We walk around with so much pressure on ourselves. Pressure to look right, perform better, be perfect all while trying to raise our kids to be great adults. If we don’t, then we are a failure. We don’t typically give ourselves room for anything less than perfection. And we know practically speaking that it doesn’t HAVE to be perfect. But really in the back of our brains, perfection is the goal.
When it comes to our health it’s no different. IF today we can eat the right number of calories, drink enough water, take all the right supplements, drink the right teas and eat the right berries, grocery shop and plan out the meals for next week. Not to mention the physical fitness aspect! We must get the perfect workout attire, and then FINALLY get to the gym. And workout hard enough for our Fitbit to register 500 calories spent. THEN AND ONLY THEN will today be a good day. Anything less is utter failure. UTTER AND TOTAL AND COMPLETE I-SUCK-AT-LIFE FAILURE.

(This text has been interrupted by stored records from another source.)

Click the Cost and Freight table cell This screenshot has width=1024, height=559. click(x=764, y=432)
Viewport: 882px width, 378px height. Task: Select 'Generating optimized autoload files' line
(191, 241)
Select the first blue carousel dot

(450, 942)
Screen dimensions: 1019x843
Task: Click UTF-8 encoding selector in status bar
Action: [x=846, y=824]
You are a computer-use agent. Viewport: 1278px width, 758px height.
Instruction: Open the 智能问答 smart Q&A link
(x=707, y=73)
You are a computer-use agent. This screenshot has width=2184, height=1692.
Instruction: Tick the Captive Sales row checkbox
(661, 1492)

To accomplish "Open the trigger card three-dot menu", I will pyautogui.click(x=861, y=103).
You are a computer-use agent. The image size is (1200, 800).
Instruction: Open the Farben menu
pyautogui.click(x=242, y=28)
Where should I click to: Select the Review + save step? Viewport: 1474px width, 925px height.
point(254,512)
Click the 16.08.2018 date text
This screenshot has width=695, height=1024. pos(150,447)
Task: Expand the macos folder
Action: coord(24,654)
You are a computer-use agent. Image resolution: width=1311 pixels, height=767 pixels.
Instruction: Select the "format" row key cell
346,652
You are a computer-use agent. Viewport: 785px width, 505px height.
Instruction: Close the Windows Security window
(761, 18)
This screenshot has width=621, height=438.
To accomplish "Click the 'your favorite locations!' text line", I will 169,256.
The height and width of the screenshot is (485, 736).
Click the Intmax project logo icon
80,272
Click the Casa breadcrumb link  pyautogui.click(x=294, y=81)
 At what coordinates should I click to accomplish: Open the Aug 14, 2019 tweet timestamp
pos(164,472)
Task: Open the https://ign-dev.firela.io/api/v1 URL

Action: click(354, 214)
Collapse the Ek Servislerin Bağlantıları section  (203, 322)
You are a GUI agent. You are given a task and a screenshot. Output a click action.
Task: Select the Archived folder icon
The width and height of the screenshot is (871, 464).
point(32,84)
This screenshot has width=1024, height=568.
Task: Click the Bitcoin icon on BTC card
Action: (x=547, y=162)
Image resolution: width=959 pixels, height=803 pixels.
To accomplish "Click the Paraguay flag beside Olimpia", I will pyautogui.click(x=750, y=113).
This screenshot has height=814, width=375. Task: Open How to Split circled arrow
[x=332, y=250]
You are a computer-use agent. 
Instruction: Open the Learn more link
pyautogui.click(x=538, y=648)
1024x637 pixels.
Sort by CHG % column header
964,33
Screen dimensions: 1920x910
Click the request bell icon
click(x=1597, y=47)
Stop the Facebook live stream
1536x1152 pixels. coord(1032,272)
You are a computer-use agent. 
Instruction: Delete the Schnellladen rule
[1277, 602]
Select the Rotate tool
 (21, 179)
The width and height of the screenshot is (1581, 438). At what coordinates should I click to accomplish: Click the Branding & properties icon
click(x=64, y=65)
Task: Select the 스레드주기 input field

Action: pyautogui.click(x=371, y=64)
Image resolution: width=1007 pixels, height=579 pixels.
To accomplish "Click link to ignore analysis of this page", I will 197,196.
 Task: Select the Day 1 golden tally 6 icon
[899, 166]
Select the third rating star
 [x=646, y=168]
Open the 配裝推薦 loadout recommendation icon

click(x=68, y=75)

This approach might work for a minute. Because we can stick to a complex plan for a total of 36 hours, right? And if we manage to stick to it longer, we fizzle after two weeks. It’s too much. It’s too punishment/reward, good/bad, I’m awesome/I suck oriented.
The problem is we come from a place of hate for our body. We don’t like what we look like and we don’t think anyone else does either. It’s a counterproductive place to come from. This “come from” is huge!
Let me offer you a radically different approach to weight loss. I have 3 steps here. If you feel like you’ve tried EVERYTHING and you are exhausted from even the thought of attempting again, stick with me here. You won’t regret it.
Step 1) Acceptance. Not just of your choices but of yourself. Accept all your bad habits along with your good ones. Be honest about the things you do that serve you (and your goals) and the things that do not. This is where “I did everything right” meets that ice cream binge last night. This is where you say, “Okay… maybe I have some room for improvement.” These are matter of facts, not an excuse for guilt and shame.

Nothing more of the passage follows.